Exploring Quality Gates Status
The set of Quality Gates status is queryable from C# LINQ queries.
The Dashboard summarizes the Quality Gates status. A single click generates a LINQ query that shows the detailed status for each Quality gate.
Quality Gates statuses are also provided in HTML+js report.
Prioritizing issues fix and the Breaking-Point metric
The Breaking-Point of an issue or of a set of issues, is the time point from now to when the estimated cost-to-fix the issue(s) will reach the estimated cost to leave the issue(s) unfixed.
The breaking point is the debt divided by the annual-interest. For example if the estimated cost-to-fix the debt is equal to 10 man-days and the estimated annual-interest is equal to 2 man-days per year, then the breaking point is equal to 5 years from now.
Notice that a breaking point which is lower than a year means that during the next 12 months, it is estimated that it would be cheaper to fix the debt than not to fix it.
Notice also that a breaking point is not measured through man-time like debt or annual-interest (a man-month or a man-year), but rather through regular duration (months or years). Breaking point values are typed with TimeSpan.
When it comes to prioritizing issues to fix first, the issue severity is an important parameter. As a reminder: the severity is the discrete measure of the annual-interest. Hence the higher the annual-interest, the more important it is to fix.
However, given a certain severity level, not all issues are equal. Some will demand more effort to fix. This is estimated through the technical-debt measure. Hence, to estimate the Return On Investment (ROI) of an issue fix, it makes sense to estimate the debt divided by the annual-interest. This estimation is the breaking-point for which the lower the value, the higher the ROI.

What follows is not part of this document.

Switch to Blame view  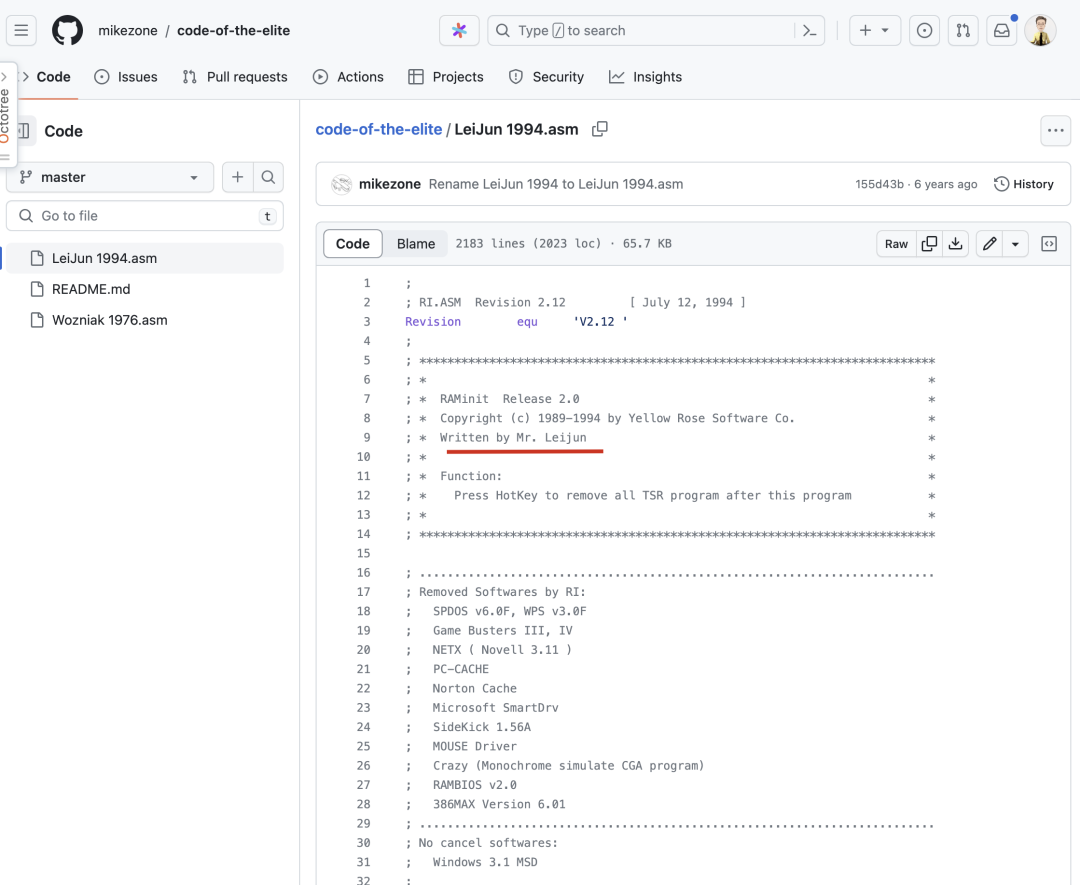tap(416, 244)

Let's specify that in the set of default rules, issues that are relative to new problems since the baseline, such as API breaking changes, code elements quality getting even worse, new code elements not tested... are issues which produce a higher annual-interest and thus a higher severity than the other issues. This complies with the best practice to fix recently introduced issues first.